**Task input**
□ □ □ □ □

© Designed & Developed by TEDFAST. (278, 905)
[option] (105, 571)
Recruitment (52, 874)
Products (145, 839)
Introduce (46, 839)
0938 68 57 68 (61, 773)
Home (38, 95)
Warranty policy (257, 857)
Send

□ □ □ □ □

**What is required**
Copy all of the records above line for line, keeping every character, space, and symbol the same.

**Solution below**
© Designed & Developed by TEDFAST. (278, 905)
[option] (105, 571)
Recruitment (52, 874)
Products (145, 839)
Introduce (46, 839)
0938 68 57 68 (61, 773)
Home (38, 95)
Warranty policy (257, 857)
Send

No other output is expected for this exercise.